He once said, “The portrait of my mother was painted in a few hours,” meaning that the work of the last few hours was the work that really counted.
It was interesting to watch a picture grow under the hands of Whistler. With most painters something is finished from day to day, and in the course of ten or twelve sittings the portrait is complete. Not so with him. Nothing, not a detail, not even an infinitesimal section of the background was finished until the last.
He worked with great rapidity and long hours, but he used his colors thin and covered the canvas with innumerable coats of paint. The colors increased in depth and intensity as the work progressed. At first the entire figure was painted in grayish-brown tones, with very little of flesh color, the whole blending perfectly with the grayish-brown of the prepared canvas; then the entire background would be intensified a little; then the figure made a little stronger; then the background, and so on from day to day and week to week, and often from month to month, to the exhaustion of the sitter, but the perfection of the work, if the sitter remained patient and continued in favor.
At no time did he permit the figure to get away from or out of the background; at no time did he permit the background to oppress the figure, but the development of both was even and harmonious, with neither discord nor undue contrast.
And so the portrait would really grow, really develop as an entirety, very much as a negative under the action of the chemicals comes out gradually—lights, shadows, and all from the first faint indications to their full values.
It was as if the portrait were hidden within the canvas and the master by passing his wands day after day over the surface evoked the image.
Most painters can take a canvas and begin at once with the colors of the finished picture, making each stroke count from the very first, often, if the canvas has been prepared, doing little or nothing to the background.
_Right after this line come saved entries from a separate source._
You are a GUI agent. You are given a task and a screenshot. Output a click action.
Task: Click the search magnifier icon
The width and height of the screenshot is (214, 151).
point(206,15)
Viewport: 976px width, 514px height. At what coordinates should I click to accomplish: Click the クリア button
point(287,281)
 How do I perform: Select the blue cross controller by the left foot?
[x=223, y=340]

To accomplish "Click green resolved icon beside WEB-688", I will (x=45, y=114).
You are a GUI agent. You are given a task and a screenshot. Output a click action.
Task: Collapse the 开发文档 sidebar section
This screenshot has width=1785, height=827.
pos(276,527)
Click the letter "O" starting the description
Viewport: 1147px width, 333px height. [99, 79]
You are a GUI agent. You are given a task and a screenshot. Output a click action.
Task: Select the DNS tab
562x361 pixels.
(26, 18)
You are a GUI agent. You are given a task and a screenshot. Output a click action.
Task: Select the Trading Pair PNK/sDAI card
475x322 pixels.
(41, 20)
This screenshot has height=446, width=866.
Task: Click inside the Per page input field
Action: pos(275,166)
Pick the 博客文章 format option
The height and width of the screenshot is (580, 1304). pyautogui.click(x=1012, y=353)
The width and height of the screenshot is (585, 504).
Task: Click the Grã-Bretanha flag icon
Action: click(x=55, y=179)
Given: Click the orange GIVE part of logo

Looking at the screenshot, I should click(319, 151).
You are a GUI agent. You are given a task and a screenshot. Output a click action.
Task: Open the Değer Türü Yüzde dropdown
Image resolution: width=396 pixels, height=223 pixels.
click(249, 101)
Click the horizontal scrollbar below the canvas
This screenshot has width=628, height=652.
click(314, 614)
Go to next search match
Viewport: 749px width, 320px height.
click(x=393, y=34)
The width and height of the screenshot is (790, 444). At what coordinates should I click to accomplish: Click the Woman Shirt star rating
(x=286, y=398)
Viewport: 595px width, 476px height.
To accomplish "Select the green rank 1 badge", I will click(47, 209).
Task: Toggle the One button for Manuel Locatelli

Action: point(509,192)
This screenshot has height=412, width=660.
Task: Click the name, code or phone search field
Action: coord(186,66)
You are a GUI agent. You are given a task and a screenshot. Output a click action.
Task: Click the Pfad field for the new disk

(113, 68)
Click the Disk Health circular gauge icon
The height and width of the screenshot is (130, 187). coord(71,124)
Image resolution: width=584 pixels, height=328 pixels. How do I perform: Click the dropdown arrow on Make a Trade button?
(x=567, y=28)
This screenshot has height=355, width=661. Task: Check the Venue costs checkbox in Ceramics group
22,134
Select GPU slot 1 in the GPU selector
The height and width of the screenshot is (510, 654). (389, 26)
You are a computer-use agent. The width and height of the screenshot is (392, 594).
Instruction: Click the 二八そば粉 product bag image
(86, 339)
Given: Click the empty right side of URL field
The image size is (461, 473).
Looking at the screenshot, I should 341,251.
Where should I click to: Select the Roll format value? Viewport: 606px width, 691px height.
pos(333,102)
Whistler himself would sometimes let the prepared canvas show, all the resources of his art he understood, but if he did, the picture was simply a sketch.
In a very profound sense Whistler’s work from the very beginning was always finished,—finished in the sense that any growing thing is perfect from day to day. The plant may be but a tender shoot just appearing above the ground, or it may be in full leaf, or in gorgeous blossom, but it is finished, it is perfect by day and night. In that sense were Whistler’s paintings finished. If they were sketches, then the slight amount of color used was precisely the amount the sketch required. At no time was the sense of proportion outraged by carrying line or color or likeness beyond the symmetrical development of the three.
One must not be understood as saying that all his pictures are of equal merit,—perfection does not necessarily mean that; nor that he did not do many things he considered failures.
Few painters ever destroyed more work, no painter was ever more critical of his own work. But, in spite of all he could do, things would get out into the world that he wished destroyed. This was due in part to the facility with which he made sketches and the enthusiasm with which he would begin new things, many of which never got on. Now and then some of these unfinished things—unfinished from the first stroke, because never quite satisfactory to him—would escape his studio.